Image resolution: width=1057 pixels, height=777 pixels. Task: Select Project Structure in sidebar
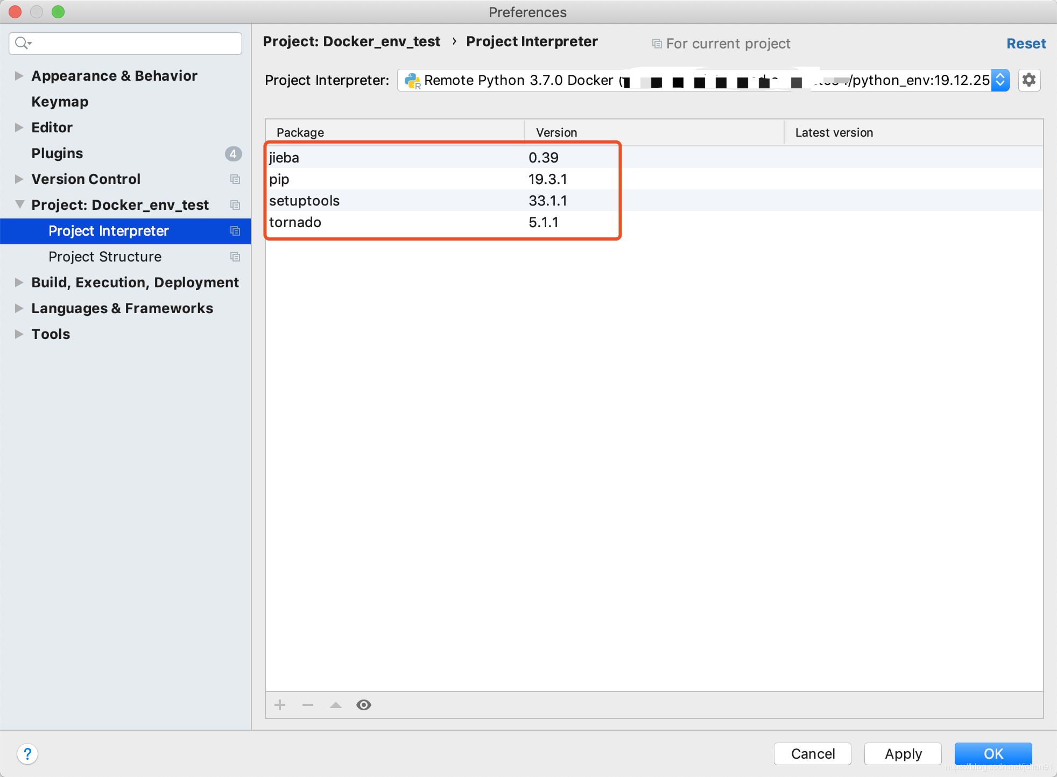click(x=105, y=257)
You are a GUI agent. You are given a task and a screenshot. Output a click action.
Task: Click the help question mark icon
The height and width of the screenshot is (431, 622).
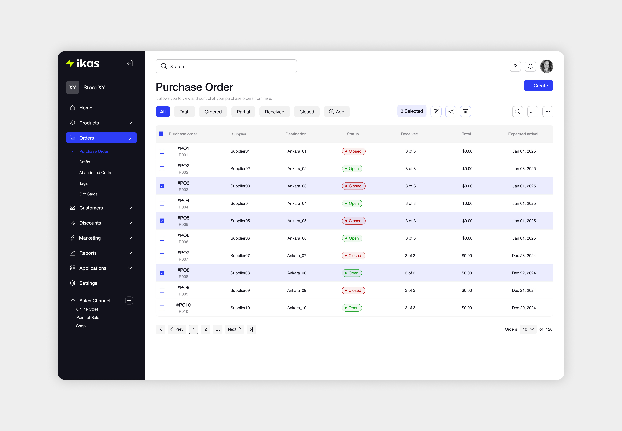click(x=515, y=66)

----------------

§ **EXERCISE TASK**
Could you arrange all of the material above as a two-column CSV with the headers "prompt" and "click", one row for each item, putting its text and its answer each in a single quoted field with line breaks turned into spaces and the pictures left out?

§ **SOLUTION**
prompt,click
"Image resolution: width=1057 pixels, height=777 pixels. Task: Select Project Structure in sidebar","click(x=105, y=257)"
"You are a GUI agent. You are given a task and a screenshot. Output a click action. Task: Click the help question mark icon The height and width of the screenshot is (431, 622).","click(x=515, y=66)"